» Exercise aim
Reproduce the rows below verbatim, beginning at the line that contains "Task: Expand the" and stopping after the line that contains "pyautogui.click(x=234, y=99)". Include both of those lines.

» Stored data entries
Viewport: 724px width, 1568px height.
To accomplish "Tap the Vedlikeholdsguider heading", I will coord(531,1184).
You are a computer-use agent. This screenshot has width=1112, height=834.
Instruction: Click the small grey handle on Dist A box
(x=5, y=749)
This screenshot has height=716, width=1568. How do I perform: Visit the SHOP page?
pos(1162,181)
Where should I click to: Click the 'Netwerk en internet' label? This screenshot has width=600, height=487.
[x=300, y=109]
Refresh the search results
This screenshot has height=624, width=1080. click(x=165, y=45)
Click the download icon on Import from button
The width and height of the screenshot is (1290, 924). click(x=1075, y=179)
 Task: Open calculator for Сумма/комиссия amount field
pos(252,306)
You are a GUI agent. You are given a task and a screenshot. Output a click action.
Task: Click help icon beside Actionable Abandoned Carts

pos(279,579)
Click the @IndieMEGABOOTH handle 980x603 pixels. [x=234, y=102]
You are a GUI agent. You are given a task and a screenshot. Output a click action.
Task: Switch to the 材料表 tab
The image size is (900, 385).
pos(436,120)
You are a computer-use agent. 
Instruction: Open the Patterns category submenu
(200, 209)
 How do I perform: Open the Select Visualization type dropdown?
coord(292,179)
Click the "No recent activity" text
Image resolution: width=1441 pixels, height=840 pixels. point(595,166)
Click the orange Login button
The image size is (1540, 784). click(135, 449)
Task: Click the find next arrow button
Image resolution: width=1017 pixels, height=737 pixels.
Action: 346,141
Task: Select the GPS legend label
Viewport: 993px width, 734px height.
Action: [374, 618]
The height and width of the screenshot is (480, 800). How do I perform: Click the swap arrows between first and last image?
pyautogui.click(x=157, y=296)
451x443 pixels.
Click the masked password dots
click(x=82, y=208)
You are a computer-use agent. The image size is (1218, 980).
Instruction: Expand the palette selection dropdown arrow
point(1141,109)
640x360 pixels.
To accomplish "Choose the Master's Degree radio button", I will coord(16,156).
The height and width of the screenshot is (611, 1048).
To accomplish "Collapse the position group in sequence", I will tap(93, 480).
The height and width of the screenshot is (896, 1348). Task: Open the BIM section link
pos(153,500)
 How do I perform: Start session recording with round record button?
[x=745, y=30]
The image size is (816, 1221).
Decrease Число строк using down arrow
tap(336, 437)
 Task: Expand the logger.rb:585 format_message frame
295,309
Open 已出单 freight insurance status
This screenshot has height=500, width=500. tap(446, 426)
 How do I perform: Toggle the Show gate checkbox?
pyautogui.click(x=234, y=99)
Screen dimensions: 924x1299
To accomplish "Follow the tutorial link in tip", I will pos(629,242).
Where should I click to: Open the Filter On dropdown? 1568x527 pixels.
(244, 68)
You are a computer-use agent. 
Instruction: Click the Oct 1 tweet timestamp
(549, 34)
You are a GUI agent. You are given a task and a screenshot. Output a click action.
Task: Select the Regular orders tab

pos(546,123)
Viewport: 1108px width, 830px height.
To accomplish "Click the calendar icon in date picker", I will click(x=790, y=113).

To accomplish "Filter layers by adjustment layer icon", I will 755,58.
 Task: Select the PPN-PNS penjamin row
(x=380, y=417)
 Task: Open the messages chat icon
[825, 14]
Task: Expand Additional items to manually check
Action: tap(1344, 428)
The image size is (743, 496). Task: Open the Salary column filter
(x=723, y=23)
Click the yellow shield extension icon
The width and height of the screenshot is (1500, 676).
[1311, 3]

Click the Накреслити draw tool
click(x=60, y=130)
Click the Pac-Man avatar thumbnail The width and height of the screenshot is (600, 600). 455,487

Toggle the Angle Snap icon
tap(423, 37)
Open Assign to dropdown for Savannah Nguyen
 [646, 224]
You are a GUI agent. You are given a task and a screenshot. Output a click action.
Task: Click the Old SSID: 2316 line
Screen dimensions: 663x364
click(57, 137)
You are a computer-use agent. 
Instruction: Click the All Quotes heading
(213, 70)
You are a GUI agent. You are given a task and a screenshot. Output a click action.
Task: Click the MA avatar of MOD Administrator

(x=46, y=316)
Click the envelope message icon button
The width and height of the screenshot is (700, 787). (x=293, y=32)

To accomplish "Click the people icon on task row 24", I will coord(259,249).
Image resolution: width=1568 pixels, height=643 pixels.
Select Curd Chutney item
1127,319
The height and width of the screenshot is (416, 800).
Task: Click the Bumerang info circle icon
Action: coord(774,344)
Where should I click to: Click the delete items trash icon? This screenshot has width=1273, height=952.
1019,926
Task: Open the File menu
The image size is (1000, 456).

» Task answer
 Task: Expand the logger.rb:585 format_message frame
295,309
Open 已出单 freight insurance status
This screenshot has height=500, width=500. tap(446, 426)
 How do I perform: Toggle the Show gate checkbox?
pyautogui.click(x=234, y=99)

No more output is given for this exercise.